Personal information
- Born: 13 October 1948 (age 77) Šabac, PR Serbia, FPR Yugoslavia
- Nationality: Serbian
- Coaching career: 1967–2013

Career history

Coaching
- 1967–1972: Karaburma (men's team)
- 1972–1981: Crvena zvezda (youth, assistant)
- 1981–1988: Crvena zvezda
- 1988–1990: Crvena zvezda (assistant)
- 1990–1993: Crvena zvezda
- 1993–1994: Levski Sofia
- 1999–2000: Kovin
- 2002–2003: Budućnost Podgorica
- 2004–2006: Serbia and Montenegro U-16
- 2005: Serbia and Montenegro
- 2007–2013: Serbia U-18 & U-19
- 2012–2013: Crvena zvezda

Career highlights
- Yugoslav Women's League champion (1992); 2× Serbia and Montenegro League champion (1993, 2003);

= Zoran Kovačić =

Serbian former professional basketball coach

Zoran "Čivija" Kovačić (Зоран Ковачић - Чивија, born October 13, 1948) is a Serbian former professional basketball coach. He is considering for one of the best coaches for women's basketball in Serbia.

== Coaching career ==
Kovačić began his coaching career in men's basketball in 1967 in Karaburma. After five years he moved to the women's team of Crvena zvezda. In 1990, he became head coach of their first team. Later he became coach of the Kovin, Levski Sofia and the Budućnost Podgorica. In 2002, he took care of the young teams of the Serbia and Montenegro national team, as well as, young teams of the Serbia.

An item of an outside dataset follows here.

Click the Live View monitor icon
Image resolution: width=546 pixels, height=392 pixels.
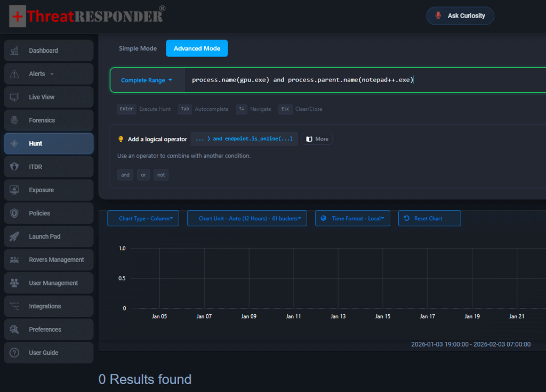tap(14, 97)
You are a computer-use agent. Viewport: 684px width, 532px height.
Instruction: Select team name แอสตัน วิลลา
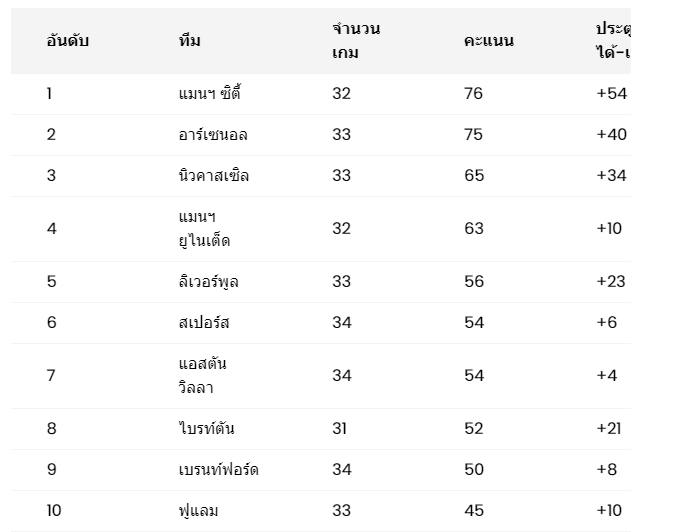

Kovačić won twelve Yugoslav Women's Championship for Juniors and seven Yugoslav Women's Championship for Cadets with Crvena zvezda youth selections. He won the Yugoslav Women's Coach of the Year award eight times.
== National team coaching career ==
Kovačić also coached the Serbia and Montenegro women's national team at 2005 European Women's Basketball Championship in Turkey. He was a coach of Serbia and Montenegro youth national teams from 2002 to 2006, and later of Serbia until 2013.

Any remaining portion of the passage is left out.